Revealing Task-Relevant Model Memorization for Source-Protected Unsupervised Domain Adaptation

Source-data-free unsupervised domain adaptation (SF-UDA) is an approach to improve model performance in the target domain without accessing the source data. Some SF-UDA methods have been proposed and achieved promising results using the information from source-model parameters. However, current research on information security confirms the ability of a well-trained model to memorize its training data. Therefore, SF-UDA methods that access model parameters remain at risk of privacy disclosure. This paper introduces a new topic of source-protected UDA (SP-UDA) that adapts the source model to the target domain while protecting the source-domain data and model privacy. In SP-UDA, only a black-box source model and a set of unlabeled target data are available for domain adaptation. We consider SP-UDA from a new perspective of model memorization revelation. A Source-Protected Generative Model (SPGM) is developed to reveal task-relevant memorization from the source model.

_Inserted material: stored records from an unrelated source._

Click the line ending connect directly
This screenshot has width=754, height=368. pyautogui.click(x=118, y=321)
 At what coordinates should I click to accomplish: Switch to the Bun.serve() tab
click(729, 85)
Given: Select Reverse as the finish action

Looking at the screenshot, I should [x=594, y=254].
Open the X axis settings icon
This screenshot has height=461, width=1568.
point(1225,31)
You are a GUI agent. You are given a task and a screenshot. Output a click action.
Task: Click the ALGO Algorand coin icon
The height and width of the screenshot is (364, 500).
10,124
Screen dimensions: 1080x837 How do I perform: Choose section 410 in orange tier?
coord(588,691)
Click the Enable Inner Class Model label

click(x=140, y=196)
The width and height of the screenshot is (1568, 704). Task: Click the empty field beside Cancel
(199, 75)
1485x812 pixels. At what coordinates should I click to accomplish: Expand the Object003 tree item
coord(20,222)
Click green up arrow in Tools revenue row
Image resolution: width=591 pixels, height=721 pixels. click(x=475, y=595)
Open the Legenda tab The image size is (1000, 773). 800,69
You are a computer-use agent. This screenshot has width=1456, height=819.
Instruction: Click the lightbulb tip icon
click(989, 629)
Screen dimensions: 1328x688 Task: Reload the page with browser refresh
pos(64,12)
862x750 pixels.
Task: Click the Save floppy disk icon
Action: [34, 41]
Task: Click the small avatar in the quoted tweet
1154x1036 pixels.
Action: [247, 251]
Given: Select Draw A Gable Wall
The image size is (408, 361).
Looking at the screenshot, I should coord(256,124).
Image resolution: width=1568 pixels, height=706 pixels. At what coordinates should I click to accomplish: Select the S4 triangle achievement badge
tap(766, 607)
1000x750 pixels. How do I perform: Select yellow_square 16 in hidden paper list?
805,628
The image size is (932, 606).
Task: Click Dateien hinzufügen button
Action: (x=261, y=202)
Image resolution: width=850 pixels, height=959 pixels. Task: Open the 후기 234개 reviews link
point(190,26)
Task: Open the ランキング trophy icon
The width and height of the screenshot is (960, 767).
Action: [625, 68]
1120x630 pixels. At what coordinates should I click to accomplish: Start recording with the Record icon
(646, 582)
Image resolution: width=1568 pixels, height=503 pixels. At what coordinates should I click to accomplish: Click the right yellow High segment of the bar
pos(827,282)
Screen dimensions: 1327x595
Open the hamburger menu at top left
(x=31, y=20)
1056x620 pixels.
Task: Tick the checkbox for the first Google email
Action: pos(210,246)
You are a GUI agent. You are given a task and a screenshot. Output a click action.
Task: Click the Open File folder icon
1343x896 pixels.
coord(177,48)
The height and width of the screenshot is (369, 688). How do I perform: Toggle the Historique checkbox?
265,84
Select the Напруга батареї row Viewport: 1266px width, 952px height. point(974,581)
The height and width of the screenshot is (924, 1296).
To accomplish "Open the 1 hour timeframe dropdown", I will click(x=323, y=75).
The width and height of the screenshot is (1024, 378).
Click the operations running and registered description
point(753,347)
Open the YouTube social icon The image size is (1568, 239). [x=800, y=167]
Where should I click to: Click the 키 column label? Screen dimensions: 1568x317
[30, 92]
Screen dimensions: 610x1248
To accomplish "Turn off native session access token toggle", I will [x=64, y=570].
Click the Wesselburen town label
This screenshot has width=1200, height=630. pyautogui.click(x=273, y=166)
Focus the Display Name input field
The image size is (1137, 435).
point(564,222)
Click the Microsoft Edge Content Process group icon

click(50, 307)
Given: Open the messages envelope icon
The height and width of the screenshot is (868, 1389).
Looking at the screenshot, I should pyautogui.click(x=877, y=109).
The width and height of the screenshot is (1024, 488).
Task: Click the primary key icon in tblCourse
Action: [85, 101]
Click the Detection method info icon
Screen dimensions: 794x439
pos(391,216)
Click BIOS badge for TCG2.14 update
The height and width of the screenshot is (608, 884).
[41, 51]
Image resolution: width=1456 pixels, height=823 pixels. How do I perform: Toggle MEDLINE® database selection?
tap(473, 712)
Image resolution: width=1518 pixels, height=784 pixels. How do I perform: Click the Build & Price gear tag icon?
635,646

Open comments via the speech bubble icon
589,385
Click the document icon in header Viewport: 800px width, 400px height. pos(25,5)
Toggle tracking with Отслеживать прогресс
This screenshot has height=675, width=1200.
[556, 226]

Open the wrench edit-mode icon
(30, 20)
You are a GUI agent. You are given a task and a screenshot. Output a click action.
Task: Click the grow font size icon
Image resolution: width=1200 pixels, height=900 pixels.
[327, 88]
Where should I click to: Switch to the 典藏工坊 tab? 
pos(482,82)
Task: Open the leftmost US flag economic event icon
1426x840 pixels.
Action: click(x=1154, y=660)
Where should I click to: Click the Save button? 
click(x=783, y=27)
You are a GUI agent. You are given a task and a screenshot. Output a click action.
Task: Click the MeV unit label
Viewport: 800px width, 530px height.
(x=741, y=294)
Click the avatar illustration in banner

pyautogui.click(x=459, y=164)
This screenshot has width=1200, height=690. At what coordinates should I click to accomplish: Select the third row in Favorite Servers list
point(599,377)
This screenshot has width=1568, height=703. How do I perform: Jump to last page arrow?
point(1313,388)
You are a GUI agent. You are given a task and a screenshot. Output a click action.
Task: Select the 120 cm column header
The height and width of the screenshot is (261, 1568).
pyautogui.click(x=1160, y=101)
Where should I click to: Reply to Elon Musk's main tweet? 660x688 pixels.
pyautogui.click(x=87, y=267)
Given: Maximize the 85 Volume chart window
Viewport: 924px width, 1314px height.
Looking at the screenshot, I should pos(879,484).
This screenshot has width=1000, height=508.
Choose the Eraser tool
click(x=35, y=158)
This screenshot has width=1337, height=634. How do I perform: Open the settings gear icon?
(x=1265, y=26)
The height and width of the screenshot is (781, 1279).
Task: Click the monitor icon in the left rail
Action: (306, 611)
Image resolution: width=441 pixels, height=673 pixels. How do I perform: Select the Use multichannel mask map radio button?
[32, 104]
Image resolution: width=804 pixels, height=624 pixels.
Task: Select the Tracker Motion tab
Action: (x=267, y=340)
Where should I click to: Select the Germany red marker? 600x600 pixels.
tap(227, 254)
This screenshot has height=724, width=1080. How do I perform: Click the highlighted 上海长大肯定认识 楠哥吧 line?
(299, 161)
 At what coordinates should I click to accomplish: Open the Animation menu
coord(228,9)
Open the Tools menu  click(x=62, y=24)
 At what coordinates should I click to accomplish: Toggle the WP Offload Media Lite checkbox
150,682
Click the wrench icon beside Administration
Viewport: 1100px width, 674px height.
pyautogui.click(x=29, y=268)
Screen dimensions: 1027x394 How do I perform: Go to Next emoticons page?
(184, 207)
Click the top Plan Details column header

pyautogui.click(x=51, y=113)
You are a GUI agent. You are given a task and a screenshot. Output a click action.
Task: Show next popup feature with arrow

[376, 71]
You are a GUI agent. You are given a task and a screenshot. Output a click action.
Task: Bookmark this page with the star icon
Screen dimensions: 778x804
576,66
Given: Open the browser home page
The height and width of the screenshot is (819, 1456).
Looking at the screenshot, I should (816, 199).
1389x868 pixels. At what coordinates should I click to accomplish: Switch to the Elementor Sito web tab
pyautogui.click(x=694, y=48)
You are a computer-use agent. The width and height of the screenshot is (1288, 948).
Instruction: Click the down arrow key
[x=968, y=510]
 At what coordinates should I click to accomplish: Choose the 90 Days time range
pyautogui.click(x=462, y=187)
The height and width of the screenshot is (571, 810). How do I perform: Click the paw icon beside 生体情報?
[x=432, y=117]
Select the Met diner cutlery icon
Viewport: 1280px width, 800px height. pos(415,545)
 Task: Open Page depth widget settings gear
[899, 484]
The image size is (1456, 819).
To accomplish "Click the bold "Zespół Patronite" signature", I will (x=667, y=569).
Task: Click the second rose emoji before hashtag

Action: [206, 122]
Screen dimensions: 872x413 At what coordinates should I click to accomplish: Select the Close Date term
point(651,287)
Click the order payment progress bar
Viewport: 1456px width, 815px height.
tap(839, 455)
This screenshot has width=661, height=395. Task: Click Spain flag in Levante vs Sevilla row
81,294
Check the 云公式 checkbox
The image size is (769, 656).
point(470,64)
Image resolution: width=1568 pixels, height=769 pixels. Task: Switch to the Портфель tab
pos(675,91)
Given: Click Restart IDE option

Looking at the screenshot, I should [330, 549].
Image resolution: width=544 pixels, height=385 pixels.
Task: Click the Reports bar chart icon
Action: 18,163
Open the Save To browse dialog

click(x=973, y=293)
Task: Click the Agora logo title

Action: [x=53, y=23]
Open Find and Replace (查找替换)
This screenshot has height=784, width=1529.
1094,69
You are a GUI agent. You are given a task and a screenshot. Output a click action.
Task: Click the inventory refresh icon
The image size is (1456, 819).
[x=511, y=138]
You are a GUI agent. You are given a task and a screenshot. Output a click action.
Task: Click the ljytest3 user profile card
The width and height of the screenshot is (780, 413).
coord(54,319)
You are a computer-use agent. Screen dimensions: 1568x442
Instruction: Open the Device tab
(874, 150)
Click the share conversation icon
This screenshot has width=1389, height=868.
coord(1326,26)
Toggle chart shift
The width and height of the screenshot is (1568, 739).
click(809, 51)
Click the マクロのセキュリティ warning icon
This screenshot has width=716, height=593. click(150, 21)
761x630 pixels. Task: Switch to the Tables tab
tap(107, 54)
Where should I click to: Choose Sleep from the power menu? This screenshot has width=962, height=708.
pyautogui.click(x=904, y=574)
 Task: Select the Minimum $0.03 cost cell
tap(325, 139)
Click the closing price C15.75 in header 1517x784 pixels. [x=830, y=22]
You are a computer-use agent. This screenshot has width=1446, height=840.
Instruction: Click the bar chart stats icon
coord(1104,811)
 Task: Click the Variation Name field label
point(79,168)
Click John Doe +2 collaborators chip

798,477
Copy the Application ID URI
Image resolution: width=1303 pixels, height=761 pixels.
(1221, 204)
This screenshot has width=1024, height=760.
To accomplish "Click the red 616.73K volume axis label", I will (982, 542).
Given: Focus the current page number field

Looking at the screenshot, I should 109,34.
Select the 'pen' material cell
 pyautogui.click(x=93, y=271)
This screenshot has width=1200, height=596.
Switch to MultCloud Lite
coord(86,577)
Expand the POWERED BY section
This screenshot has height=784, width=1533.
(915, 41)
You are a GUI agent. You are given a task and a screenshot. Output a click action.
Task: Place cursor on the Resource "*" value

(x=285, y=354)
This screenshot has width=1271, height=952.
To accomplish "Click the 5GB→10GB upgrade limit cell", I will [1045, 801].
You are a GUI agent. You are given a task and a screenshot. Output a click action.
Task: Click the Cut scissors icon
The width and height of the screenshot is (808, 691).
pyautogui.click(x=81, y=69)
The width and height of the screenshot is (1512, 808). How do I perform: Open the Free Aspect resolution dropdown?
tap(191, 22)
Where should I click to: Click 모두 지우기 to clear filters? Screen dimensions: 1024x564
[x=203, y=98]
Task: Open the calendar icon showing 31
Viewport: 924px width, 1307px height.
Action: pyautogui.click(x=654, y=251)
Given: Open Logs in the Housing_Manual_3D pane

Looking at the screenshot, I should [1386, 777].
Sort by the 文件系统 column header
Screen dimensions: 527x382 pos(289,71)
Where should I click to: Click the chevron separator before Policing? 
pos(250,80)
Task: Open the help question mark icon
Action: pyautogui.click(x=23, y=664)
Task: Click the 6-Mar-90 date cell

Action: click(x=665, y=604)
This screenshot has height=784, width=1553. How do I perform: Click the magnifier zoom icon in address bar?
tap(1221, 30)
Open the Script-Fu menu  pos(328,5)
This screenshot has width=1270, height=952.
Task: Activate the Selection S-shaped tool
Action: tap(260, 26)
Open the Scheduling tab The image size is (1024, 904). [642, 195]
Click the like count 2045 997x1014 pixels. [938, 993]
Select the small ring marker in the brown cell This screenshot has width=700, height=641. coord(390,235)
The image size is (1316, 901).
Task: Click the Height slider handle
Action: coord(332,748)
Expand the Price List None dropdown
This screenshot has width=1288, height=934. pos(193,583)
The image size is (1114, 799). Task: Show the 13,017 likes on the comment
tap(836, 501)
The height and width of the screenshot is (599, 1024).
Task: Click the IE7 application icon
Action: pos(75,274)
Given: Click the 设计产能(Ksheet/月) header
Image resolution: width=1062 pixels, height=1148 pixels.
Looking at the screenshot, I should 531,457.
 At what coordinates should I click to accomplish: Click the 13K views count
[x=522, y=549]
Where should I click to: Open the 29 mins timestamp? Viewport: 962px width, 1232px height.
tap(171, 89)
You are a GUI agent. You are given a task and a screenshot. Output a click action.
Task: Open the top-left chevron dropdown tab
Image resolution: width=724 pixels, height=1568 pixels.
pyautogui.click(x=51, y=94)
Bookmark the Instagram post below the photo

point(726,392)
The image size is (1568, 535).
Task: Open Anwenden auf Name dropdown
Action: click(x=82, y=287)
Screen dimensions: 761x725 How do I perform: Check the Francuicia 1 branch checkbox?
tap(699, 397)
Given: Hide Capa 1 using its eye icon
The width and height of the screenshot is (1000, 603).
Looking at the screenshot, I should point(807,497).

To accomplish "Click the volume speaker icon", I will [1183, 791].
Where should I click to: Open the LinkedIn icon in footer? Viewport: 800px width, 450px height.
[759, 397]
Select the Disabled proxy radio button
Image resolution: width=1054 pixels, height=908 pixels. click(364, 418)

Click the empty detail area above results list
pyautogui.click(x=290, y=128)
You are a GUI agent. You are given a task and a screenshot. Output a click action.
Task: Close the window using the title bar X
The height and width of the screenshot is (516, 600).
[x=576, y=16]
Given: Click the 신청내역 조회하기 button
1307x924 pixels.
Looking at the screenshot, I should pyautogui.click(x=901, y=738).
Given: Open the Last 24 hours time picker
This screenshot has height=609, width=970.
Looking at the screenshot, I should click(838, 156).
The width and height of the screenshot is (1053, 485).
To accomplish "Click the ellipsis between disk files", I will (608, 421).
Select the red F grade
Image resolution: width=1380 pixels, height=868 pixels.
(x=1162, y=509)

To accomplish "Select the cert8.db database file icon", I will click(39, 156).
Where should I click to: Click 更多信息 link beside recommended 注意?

SPGM directly distills the inverse process of the source model without access to source-model parameters to meet the privacy protection objective in SP-UDA. The SPGM is learned under the supervision of a newly designed metric named privacy-protected transfer (PPT). The PPT metric measures the transferability and desensitization of the generated data to encourage the SPGM to extract task-relevant information rather than the unintended memorization. A set of desensitized pseudo data is then generated as substitutes for the real source data in UDA. The performance of the proposed method has been validated in four cross-dataset recognition applications with encouraging results.